Susan B. Anthony: "Is It a Crime for a Citizen of the United States to Vote?" - Milestone Documents

Susan B. Anthony: “Is It a Crime for a Citizen of the United States to Vote?”

( 1873 )

Explanation and Analysis of the Document

In response to her arrest and trial for voting in the 1872 presidential election, Susan B. Anthony launched a speaking tour throughout New York State. The address she delivered and that is included in the records of the trial is titled “Is It a Crime for a Citizen of the United States to Vote?” The address falls roughly into three parts. The first is an appeal to the nation's foundational documents, particularly the Declaration of Independence and the Constitution. The second is an appeal to the language of law as it applies to citizenship and other matters. In the third part, Anthony draws an analogy between women's suffrage and the issue of slavery.
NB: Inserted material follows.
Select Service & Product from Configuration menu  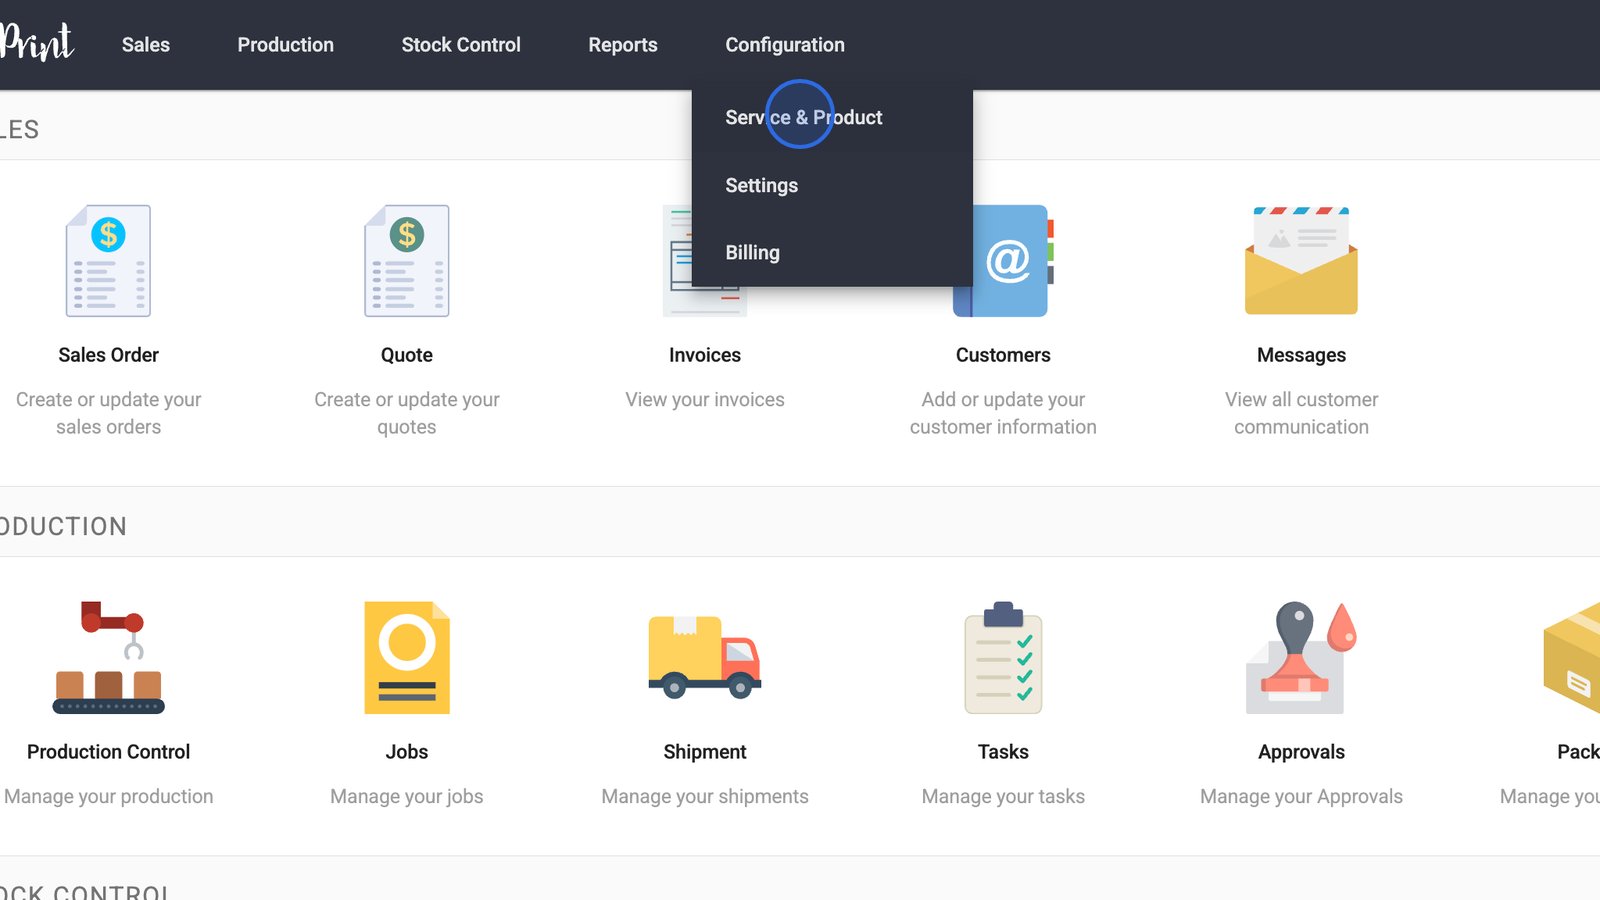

In the opening paragraphs of her address, Anthony expresses the view that as a citizen of the United States, living under a “democratic-republican” form of government, she possesses a “natural right” to participate in the nation's political affairs by voting. (The terms democratic and republican in this context do not refer to modern political parties but to forms of government; democratic means that power is vested in the people through their elected representatives, republican means that the nation is ruled not by a monarch but by an elected head of state.) Anthony thus draws a distinction between rights that are granted by the state and those that any human being possesses by virtue of being a citizen.

The concept of natural rights represents a philosophical tradition from the eighteenth-century Age of Enlightenment that was articulated by such British philosophers as Thomas Hobbes and John Locke. In support of her view, Anthony cites the Declaration of Independence, which enshrines the Enlightenment concept of natural rights with its statement that “life, liberty and the pursuit of happiness” are “inalienable rights”—that is to say, rights that cannot be alienated, or taken away. Rights, then, are not granted by the state, nor can the state deny to citizens their full enjoyment of their rights. People possess rights by virtue of being human. In passing, she notes that the Quaker church into which she was born—she later affiliated herself with the liberal wing of Quakerism but was not a particularly religious person—had always been in the vanguard in acknowledging the rights of women. Indeed, Anthony's own home life, where she was the oldest of seven children, granted her and her mother and sisters a degree of freedom and independent thought that was uncharacteristic of the time. She goes on to say that the Declaration's avowal of the “right of the people to alter or abolish” a government that is “destructive of these ends” clearly implies the right to vote. Voting is the only civilized way to form and alter governments; the only alternative is brute force. Disenfranchising half of the population—women—compels them to obey laws to which they have never consented.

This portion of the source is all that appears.